I'd be okay with porting everything to es6 modules, but just want to make sure tests still pass. Adopting the new for the sake of adopting the new doesn't actually accomplish much 😉

It's not just to "adopt the new" for me. A lot of times moving to esm feels like it's just a minor syntax-change, but in reality a ton of stuff actually works way differently, which allows much greater efficiency. Esm builds a graph up-front before running other code, which makes a huge difference in terms of parse-speed, side-effects, and treeshaking. From our perspective, we can just change the generated code to be a little bit different, and through bundling, we don't really need to worry about losing anything (support our min target of 10.x that NAPI supports, with bundled commonjs exports) but we would gain being able to operate in esm-space, which has many real benefits. Sometimes, in these discussions, I think it kinda gets lumped in with typescript/coffeescript/etc, like "yeh, I guess i's a little better in some small way, but you lose versatility or compatibility with standard js, etc". Personally, I really dislike all these transpiled languages. I actually enjoy the standard es6 javascript code, which includes esm. ts/cs does nothing for the javascript language it targets, even though the module syntax is similar, it's just a wrapper that outputs regular js. Esm is different. It actually changes how the js module/dependency-tree engine works, in a fundamental, and now very common way (like you can use it browsers, deno, quickjs, etc.) Esm is the standard, and node is the edge-case with commonjs. I'm glad they did for compatibility, but in my opinion, esm is the way forward, for sure.

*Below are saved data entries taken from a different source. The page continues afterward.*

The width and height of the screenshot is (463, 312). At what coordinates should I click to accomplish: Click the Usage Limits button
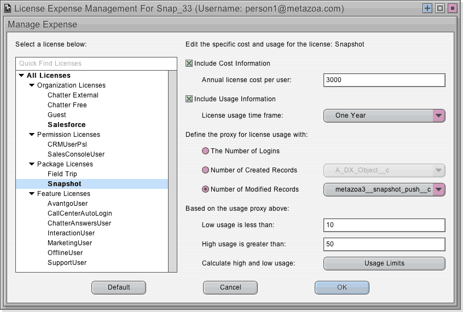tap(384, 263)
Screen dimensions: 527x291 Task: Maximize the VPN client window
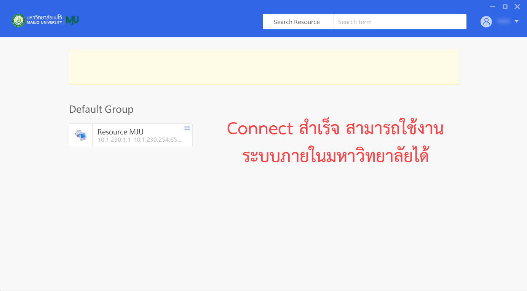coord(505,6)
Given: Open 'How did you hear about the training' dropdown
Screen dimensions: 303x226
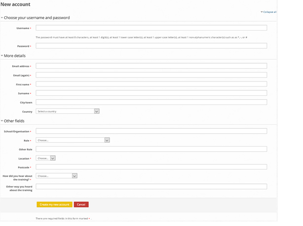Looking at the screenshot, I should click(56, 176).
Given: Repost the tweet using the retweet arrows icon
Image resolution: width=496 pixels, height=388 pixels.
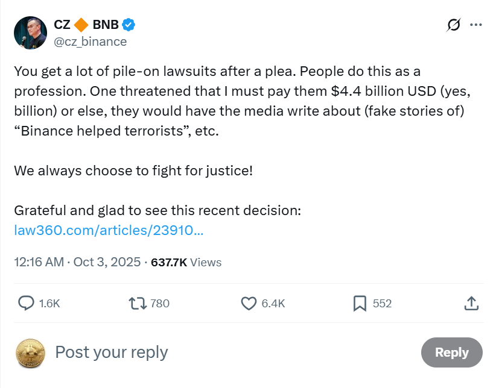Looking at the screenshot, I should point(138,303).
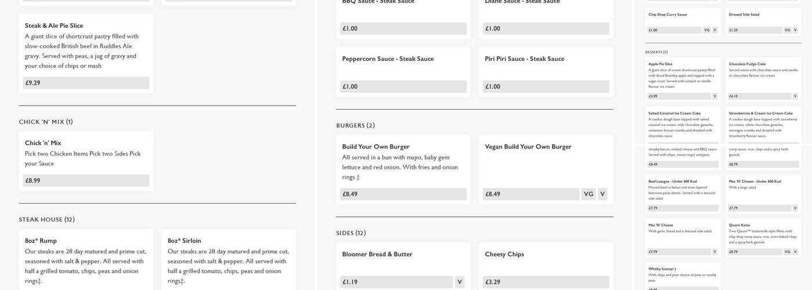Click the V badge on Bloomer Bread & Butter
This screenshot has width=812, height=290.
[459, 282]
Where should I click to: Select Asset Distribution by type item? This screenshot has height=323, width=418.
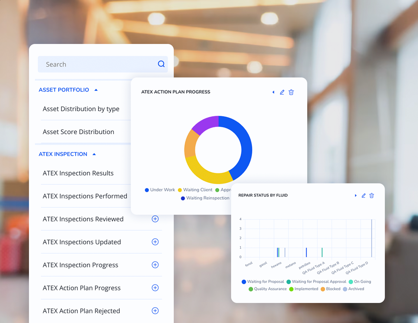click(x=81, y=109)
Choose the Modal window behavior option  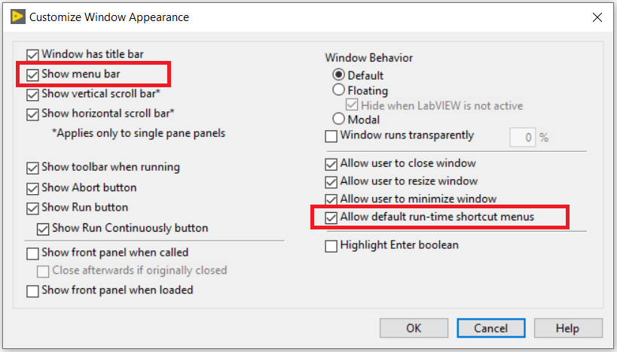[x=338, y=119]
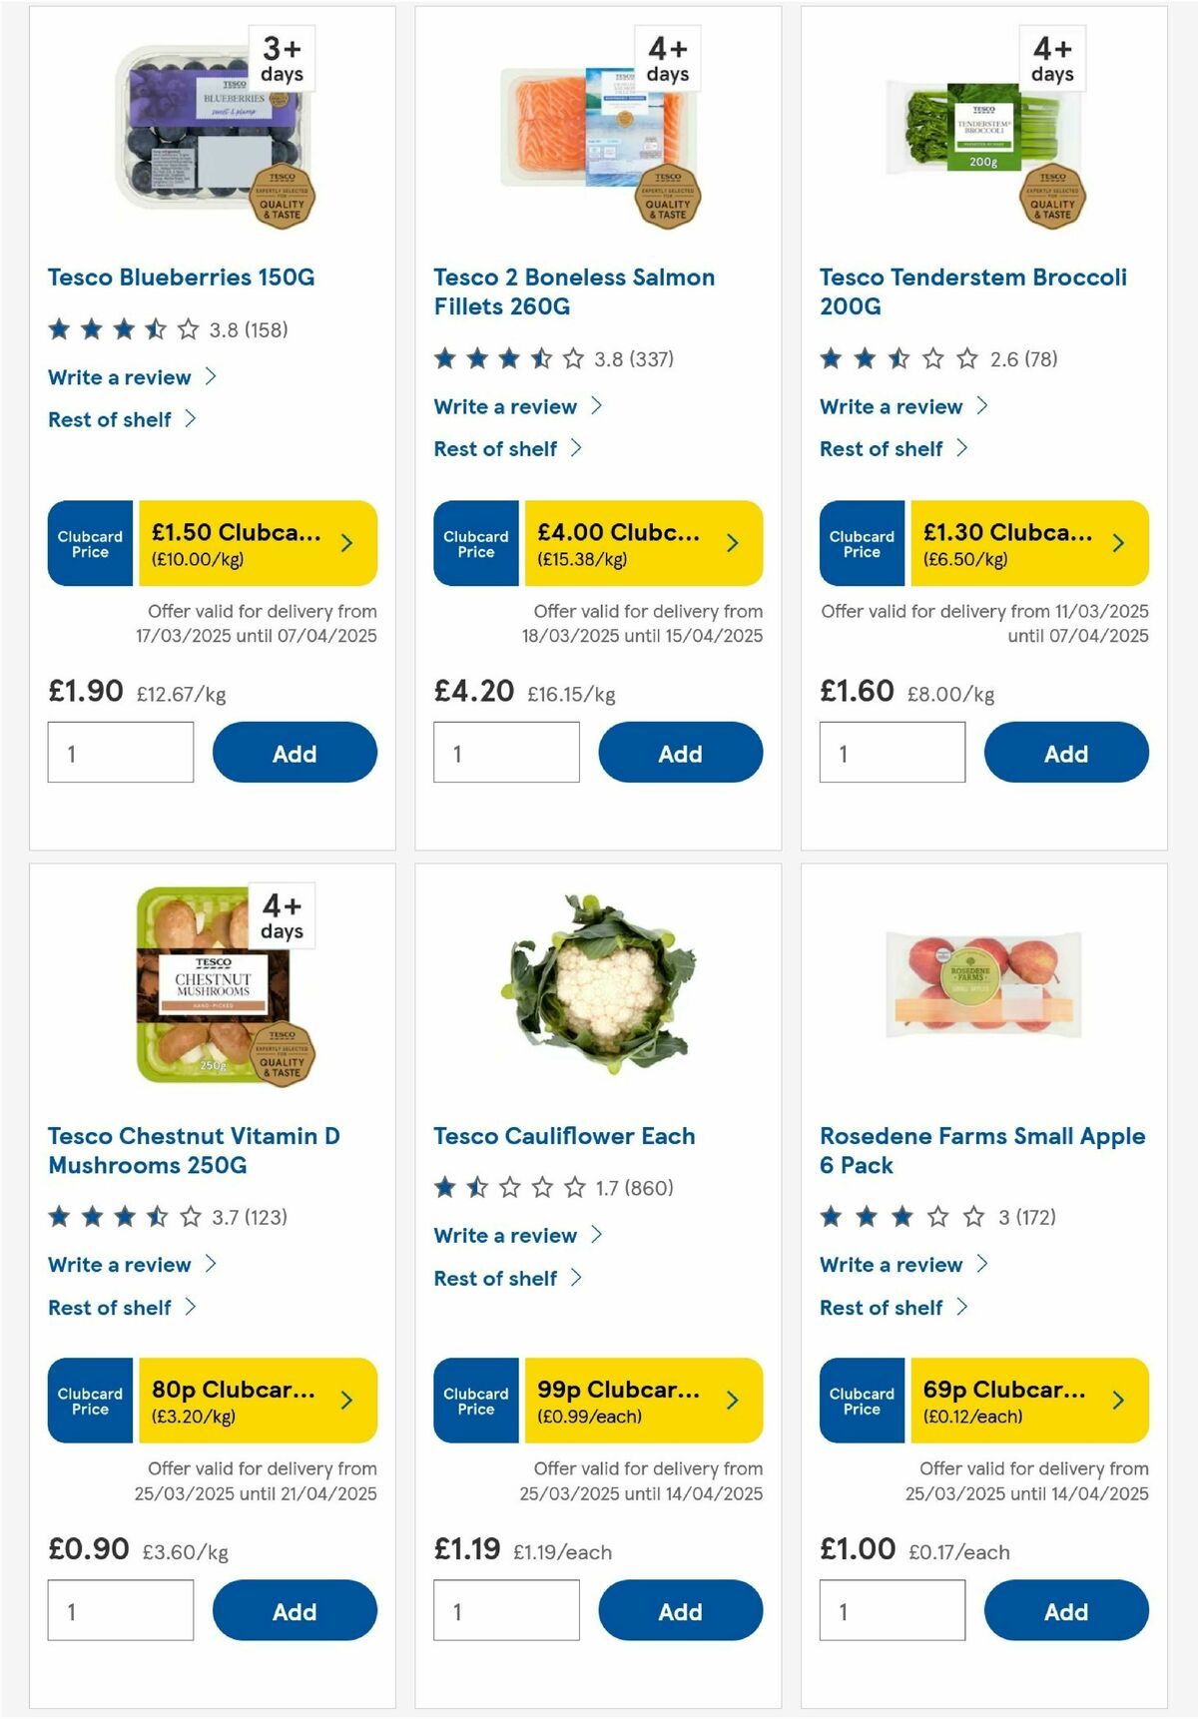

I'm fine with putting it off, or even never doing it. This project being commonjs doesn't super-effect me (I still use it in esm projects fine, just have to import the whole thing) except I have to write things in examples/ in cjs, which means no top-level awaits and other little things, but not the end of the world. I can still do that stuff in esm projects that import it.